→ TEXTE À ÉTUDIER:
- - - -
Josée Legault Mercredi, 18 mars 2020 05:00 - L’inconnu, nous y nageons dorénavant jusqu’au cou et pour un bon bout de temps.
https://www.journaldemontreal.com/2020/03/18/la-vie-a-huis-clos
La crise de la COVID-19 nous chamboule jusque dans notre intimité. Bombardés d’infos vitales, entre les annonces des gouvernements et les experts défilant sur nos écrans, l’inquiétude nous taraude. En même temps, elle nous porte encore plus à suivre les consignes connues. Lavage des mains, distanciation sociale, isolement volontaire, etc.
« L’enfer, c’est les autres », disait Jean-Paul Sartre. Ironiquement, la phrase mythique est tirée de sa pièce de théâtre Huis clos – un titre tout à fait digne de la vie au temps du coronavirus. Pour contribuer à ralentir la propagation de la COVID-19, nous voilà donc appelés à vivre en huis clos, in absentia des autres.
Sauf, bien sûr, pour notre nouveau compagnon : l’inconnu. Nous y nageons dorénavant jusqu’au cou. La situation étant ce qu’elle est, des experts nous enjoignent de nous adapter. De nous montrer résilients. De redécouvrir les bienfaits de l’ennui. D’apprécier ces temps moins fous qu’à la normale. De réapprendre à jaser au téléphone. Pour ceux qui en ont, de nous tourner vers nos familles et nos couples.
Pas tous égaux
Après tout, tout ça finira bien par passer un jour. En attendant, face à la crise, nous ne serons pas tous égaux. La façon dont chacun traversera la tempête sera aussi tributaire de ses propres conditions de vie, de son âge, de son entourage, de ses revenus, etc. Eh oui. Même dans nos sociétés riches et avancées.
Isolées pour les protéger du virus, plusieurs personnes de plus de 70 ans vivront ainsi une grande solitude. Du moins, plus grande qu’à l’habitude. Dans les CHSLD, le personnel soignant fera ce qu’il pourra avec dévouement, mais ne sous-estimons pas la souffrance d’une solitude imposée trop longtemps.
Ceux qui en ont les moyens vident les allées des Costco plus vite qu’elles ne sont regarnies, mais combien d’autres peineront à remplir leur petit garde-manger ? Des parents occuperont leurs enfants privés d’école au meilleur de leurs connaissances et de leur énergie, mais combien d’autres seront sans ressources pour le faire ?
Avec raison, on se préoccupe de protéger nos aînés. Le ministère de la Santé vient aussi d’émettre une directive visant enfin à protéger d’autres Québécois vulnérables en milieux d’hébergement, dont les personnes déficientes intellectuelles ou autistes. Confinées et privées de leurs activités habituelles, combien en seront toutefois désorganisées ? Il faudra les aider.
Ne pas oublier
Il y aura également des gens mis à pied. Des commerçants feront faillite. Les soignants, toutes catégories confondues, travailleront fort malgré les risques inhérents au virus. Dans nos transports en commun, taxis, épiceries, pharmacies et autres rares lieux ouverts, plusieurs tiendront aussi le fort.
Face à l’orage, nos gouvernements se mobilisent pour tenter de pallier un certain nombre de nos inégalités sociales et économiques. Lesquelles seront nécessairement exacerbées par la crise. Le premier ministre François Legault gouverne en conséquence. Les Québécois le savent et l’apprécient.
Comme quoi, le rôle protecteur des États envers leurs citoyens opère un retour en force. Tâchons de ne pas trop l’oublier une fois la crise passée.
- - - -
→ MATÉRIEL FOURNI:
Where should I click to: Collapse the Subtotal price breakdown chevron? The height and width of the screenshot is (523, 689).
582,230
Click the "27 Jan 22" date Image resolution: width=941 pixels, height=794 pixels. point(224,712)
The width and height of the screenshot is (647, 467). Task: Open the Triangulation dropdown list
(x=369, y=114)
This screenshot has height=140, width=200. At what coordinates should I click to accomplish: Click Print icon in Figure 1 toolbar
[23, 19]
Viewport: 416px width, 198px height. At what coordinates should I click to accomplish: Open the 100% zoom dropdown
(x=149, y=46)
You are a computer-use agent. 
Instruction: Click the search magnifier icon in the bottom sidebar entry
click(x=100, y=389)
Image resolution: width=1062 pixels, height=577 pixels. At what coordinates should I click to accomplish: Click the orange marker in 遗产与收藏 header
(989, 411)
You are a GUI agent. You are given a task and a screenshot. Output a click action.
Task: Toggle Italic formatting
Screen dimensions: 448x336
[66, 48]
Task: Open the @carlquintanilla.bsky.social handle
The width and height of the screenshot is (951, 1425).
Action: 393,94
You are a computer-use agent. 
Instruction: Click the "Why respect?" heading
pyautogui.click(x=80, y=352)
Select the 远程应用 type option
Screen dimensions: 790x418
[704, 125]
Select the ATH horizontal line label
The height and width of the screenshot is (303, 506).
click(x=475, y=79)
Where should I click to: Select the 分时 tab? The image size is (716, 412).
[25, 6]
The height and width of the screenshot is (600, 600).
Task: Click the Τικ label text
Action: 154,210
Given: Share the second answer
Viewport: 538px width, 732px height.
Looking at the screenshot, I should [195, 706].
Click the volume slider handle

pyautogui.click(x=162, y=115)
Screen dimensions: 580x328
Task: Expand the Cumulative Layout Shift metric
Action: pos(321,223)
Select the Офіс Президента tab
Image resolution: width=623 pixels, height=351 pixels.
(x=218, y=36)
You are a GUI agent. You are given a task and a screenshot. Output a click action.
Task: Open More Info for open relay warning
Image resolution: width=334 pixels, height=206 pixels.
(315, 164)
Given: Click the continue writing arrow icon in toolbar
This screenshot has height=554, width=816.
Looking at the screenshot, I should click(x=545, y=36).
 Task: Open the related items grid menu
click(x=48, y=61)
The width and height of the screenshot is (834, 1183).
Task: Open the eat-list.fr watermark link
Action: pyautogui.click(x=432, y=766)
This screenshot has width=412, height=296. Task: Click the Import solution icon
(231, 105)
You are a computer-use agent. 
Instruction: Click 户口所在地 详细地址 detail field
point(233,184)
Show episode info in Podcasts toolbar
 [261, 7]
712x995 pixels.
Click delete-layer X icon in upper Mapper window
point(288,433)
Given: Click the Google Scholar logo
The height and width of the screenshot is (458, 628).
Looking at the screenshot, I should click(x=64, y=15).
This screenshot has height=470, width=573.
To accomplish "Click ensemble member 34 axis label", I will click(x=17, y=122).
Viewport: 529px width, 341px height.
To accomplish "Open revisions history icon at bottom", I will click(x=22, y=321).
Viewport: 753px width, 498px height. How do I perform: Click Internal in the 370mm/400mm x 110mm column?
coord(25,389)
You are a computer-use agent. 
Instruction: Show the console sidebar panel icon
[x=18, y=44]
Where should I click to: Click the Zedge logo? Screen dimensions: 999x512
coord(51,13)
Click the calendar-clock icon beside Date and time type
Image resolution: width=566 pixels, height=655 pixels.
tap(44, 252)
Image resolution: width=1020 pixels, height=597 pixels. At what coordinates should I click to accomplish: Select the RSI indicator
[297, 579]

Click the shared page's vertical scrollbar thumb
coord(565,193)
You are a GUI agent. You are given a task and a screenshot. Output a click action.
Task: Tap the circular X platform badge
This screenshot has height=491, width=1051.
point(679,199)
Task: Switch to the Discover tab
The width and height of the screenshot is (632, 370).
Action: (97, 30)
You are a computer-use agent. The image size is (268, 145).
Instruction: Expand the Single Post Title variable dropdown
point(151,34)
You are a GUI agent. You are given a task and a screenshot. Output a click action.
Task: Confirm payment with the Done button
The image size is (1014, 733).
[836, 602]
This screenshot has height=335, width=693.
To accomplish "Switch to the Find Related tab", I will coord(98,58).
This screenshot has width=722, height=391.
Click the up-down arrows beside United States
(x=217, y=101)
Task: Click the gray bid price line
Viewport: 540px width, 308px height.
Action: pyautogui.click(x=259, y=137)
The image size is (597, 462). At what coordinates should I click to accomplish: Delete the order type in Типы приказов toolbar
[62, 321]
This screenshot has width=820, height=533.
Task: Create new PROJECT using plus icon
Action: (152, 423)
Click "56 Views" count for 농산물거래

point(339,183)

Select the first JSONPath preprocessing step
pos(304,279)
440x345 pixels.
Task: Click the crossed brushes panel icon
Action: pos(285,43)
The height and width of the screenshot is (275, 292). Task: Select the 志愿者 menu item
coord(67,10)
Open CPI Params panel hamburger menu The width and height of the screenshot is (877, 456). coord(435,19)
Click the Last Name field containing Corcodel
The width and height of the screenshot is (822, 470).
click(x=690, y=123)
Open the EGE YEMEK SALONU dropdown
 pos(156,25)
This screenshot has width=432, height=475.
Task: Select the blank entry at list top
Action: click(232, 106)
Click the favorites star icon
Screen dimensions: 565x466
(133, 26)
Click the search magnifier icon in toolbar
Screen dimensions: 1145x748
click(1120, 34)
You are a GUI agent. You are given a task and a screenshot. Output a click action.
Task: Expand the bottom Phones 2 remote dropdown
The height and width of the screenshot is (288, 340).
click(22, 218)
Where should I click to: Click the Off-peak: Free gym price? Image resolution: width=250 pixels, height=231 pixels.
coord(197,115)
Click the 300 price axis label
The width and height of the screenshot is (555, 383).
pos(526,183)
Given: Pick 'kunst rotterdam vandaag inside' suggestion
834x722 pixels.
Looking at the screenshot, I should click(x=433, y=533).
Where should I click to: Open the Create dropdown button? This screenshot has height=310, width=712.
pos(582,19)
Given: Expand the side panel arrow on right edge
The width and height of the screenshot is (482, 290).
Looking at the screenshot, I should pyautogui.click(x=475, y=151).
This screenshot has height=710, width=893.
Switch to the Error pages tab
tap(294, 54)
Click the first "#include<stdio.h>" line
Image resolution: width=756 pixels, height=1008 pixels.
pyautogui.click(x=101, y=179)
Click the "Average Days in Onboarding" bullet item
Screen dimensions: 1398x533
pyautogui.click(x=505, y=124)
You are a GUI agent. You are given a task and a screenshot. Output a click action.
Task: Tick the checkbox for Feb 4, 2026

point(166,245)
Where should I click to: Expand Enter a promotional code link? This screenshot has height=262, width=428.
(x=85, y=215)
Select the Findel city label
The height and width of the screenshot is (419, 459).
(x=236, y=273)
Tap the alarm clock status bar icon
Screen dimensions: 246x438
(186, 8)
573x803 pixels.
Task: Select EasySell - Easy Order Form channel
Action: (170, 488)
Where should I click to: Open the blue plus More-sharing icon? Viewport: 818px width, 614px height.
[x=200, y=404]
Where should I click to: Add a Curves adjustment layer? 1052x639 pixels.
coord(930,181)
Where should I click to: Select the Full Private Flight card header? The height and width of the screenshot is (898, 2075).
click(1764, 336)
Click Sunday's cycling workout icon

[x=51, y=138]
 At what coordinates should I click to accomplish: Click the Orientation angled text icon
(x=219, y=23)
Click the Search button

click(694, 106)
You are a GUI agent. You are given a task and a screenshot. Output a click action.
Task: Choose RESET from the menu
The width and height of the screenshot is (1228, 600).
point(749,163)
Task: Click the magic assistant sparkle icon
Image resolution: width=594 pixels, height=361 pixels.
- - - -
→ CONSIGNES:
(a) Recopiez tel quel le passage du texte sur la vie à huis clos qui commence par « Josée Legault Mercredi, 18 » et se termine par « isolement volontaire, etc. ».
(b) D'après le texte sur la vie à huis clos, de quelle pièce de théâtre est tirée la phrase « L'enfer, c'est les autres » ?

→ RÉPONSES ATTENDUES:
(a)
Josée Legault Mercredi, 18 mars 2020 05:00 - L’inconnu, nous y nageons dorénavant jusqu’au cou et pour un bon bout de temps.
https://www.journaldemontreal.com/2020/03/18/la-vie-a-huis-clos
La crise de la COVID-19 nous chamboule jusque dans notre intimité. Bombardés d’infos vitales, entre les annonces des gouvernements et les experts défilant sur nos écrans, l’inquiétude nous taraude. En même temps, elle nous porte encore plus à suivre les consignes connues. Lavage des mains, distanciation sociale, isolement volontaire, etc.

(b) Elle est tirée de la pièce Huis clos, de Jean-Paul Sartre.